* [COMPITO DA SVOLGERE]:
Prosegua il brano sul declino dell'Appennino Bolognese, riportato di seguito, a partire dall'ultima frase presente.

* [BRANO PROPOSTO]:

%%

A fronte di tante risorse culturali, storiche e paesaggistiche, si riscontrano tanti problemi, tanti ritardi, tante occasioni mancate, tante frane e fragilità. A metà degli anni Sessanta, in pieno boom economico, questa parte del nostro Appennino conobbe un rapido sviluppo. Un’epoca che è durata fino agli anni ‘80-‘90, quando è cominciato un lento ma costante e inesorabile calo, sia economico, sia del flusso turistico. Molte realtà imprenditoriali entrarono in crisi, fino ad arrivare alla chiusura di molte imprese, dalle terme ad aziende importanti come la Saeco. A questo declino si è aggiunto, nel tempo, il pericolo frane: oltre 170 aree sono state dichiarate a rischio.

La Regione Emilia Romagna ha stanziato 185.000 euro per opere di manutenzione e consolidamento, regolazione delle acque e drenaggio in varie località, tra Grizzana, Gaggio Montano, Camugnano, Castiglione dei Pepoli e Riola di Vergato. Flusso di denaro insufficiente a colmare i disagi di chi vive in questi posti. A tutto ciò si è aggiunta la chiusura del ponte Leonardo Da Vinci di Sasso Marconi, che collegava la Valle del Reno con quella del Setta. Un ponte diventato pericolante con divieto di transito totale, segno di una stabilità sempre più fragile, che potrebbe portare a conseguenze molto gravi, anche in considerazione del fatto che sotto il ponte passano la linea ferroviaria Porretta-Bologna, un acquedotto e un metanodotto.

I primi cittadini delle zone interessate, sottolineano che “la mancata fruibilità della suddetta infrastruttura, nodale per l’accessibilità dell’Appennino Bolognese, si aggiunge alle diverse altre situazioni di disagio che insistono sui nostri territori, già messi duramente alla prova dalla crisi dovuta all’emergenza sanitaria. Solo per citarne alcune, la frana in località Gardeletta, che dal 2019 ha interrotto il tracciato della stessa SP 325, le periodiche chiusure del tratto di Panoramica dell’Autostrada, i continui ritardi sulla linea ferroviaria Porretta-Bologna e le future difficoltà derivanti dai lavori sulla linea Prato-Bologna”. “Noi siamo come una riserva indiana – spiega l’imprenditore Zaccanti –, non so fino a quando potremo reggere il confronto con gli altri paesi”.

%%

* [BLOCCO DATI]:
%%

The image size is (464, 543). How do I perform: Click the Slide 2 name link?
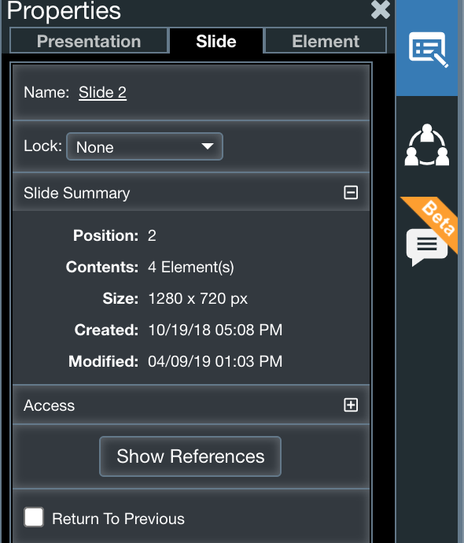coord(102,92)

%%

* [RISULTATO]:
Le difficoltà aumentano durante la stagione invernale, dove molte zone, rimangono completamente isolate, a causa dei disservizi ferroviari, difficoltà lungo il tragitto della SS64 Porrettana a causa di molti incidenti stradali (spesso mortali), il mezzo servizio del Pronto Soccorso di Vergato e il problema crescente dei medici di base insufficienti. Come si può favorire, a queste condizioni, il ripopolamento dell’Appennino, rispettando la storia e l’ambiente, ma assicurando a chi decide di viverci, servizi essenziali, sicurezza e velocità nel raggiungere la città di Bologna?

Il poeta e paesologo Franco Arminio si batte da anni per ripopolare zone nascoste, paesi, campagne: “I luoghi famosi perdono sangue, diventano pura scenografia. Se ancora volete trovare qualcosa da guardare, andate dove non va nessuno. Oggi è in corso un travaso misterioso tra la fama e l’anonimato: vale per le persone e i luoghi. La bellezza è di chi non sa di averla, non c’è scampo per chi commercia con la sua bellezza…Con questa pandemia abbiamo capito che i paesi possono essere una grande opportunità. Se l’Italia rigenera i suoi paesi, avrà un beneficio anche nelle città, che sono troppo congestionate”. Non si può non essere d’accordo, ma occorre intraprendere un percorso che assicuri e conforti chi decide di farlo, per fruire di questa bellezza nascosta. Se alla città congestionata non c’è altra scelta che rinchiudersi in una “riserva indiana”, abbiamo sbagliato i conti e fallito miseramente.